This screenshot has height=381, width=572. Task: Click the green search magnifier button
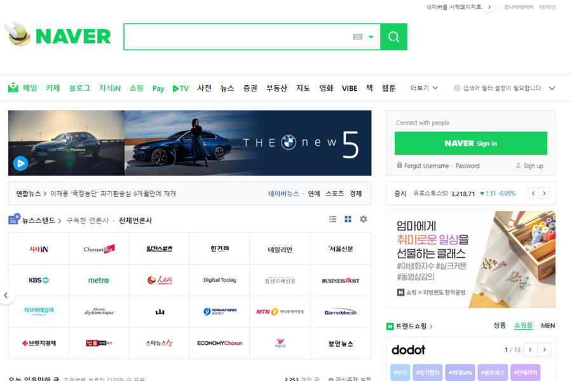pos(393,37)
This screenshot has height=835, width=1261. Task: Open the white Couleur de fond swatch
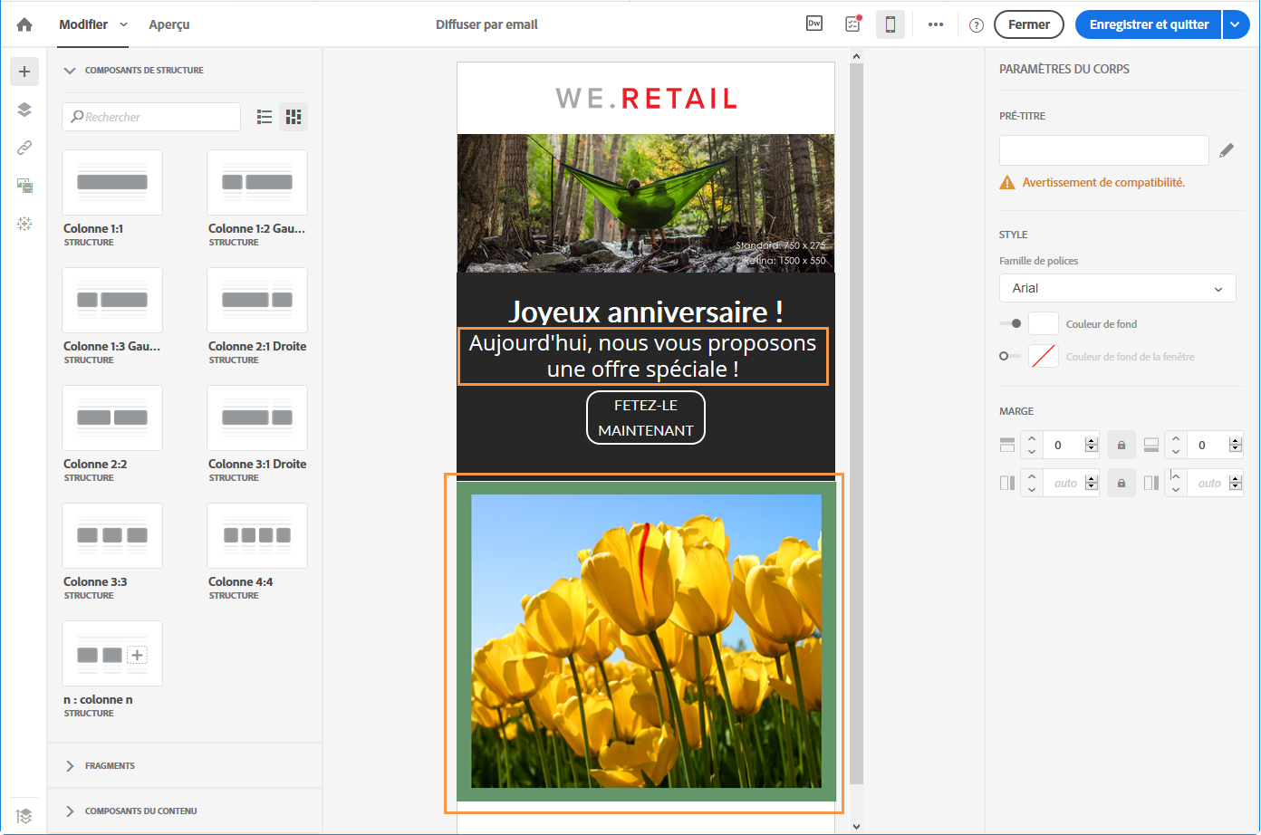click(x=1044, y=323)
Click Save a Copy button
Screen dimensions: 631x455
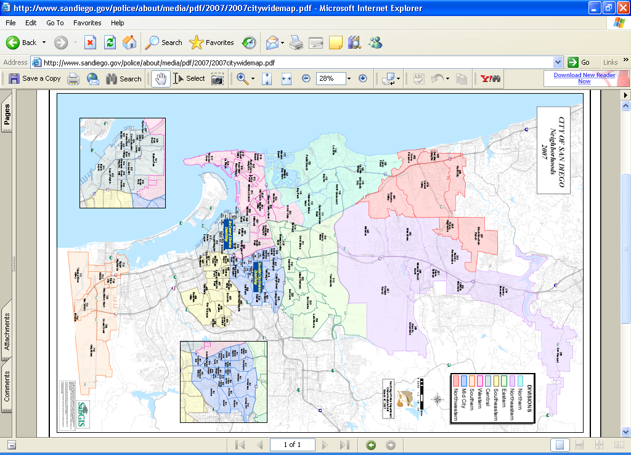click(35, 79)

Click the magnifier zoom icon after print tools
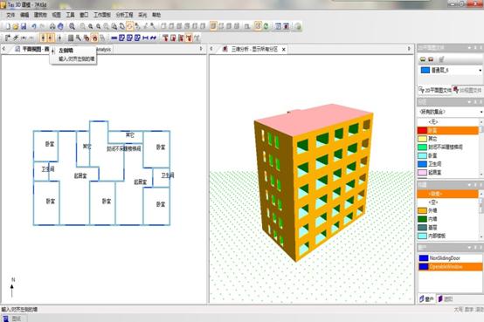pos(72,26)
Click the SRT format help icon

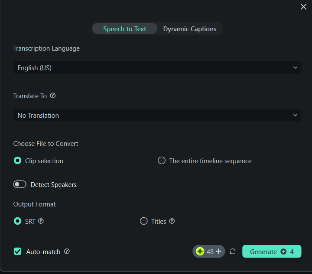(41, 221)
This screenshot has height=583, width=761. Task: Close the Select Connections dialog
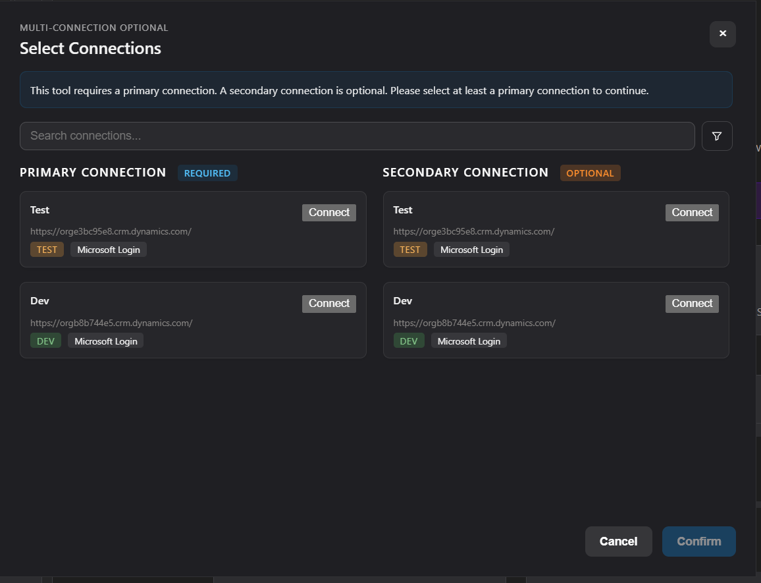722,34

---

Brief:
Transcribe each line above exactly, pictures excluded.

Task output:
This screenshot has height=381, width=572. Task: Click the green search magnifier button
pos(393,37)
This screenshot has height=835, width=1261. Task: Open the white Couleur de fond swatch
click(x=1044, y=323)
Click Save a Copy button
Screen dimensions: 631x455
click(35, 79)

Click the magnifier zoom icon after print tools
pos(72,26)
Click the SRT format help icon

(41, 221)
This screenshot has height=583, width=761. Task: Close the Select Connections dialog
722,34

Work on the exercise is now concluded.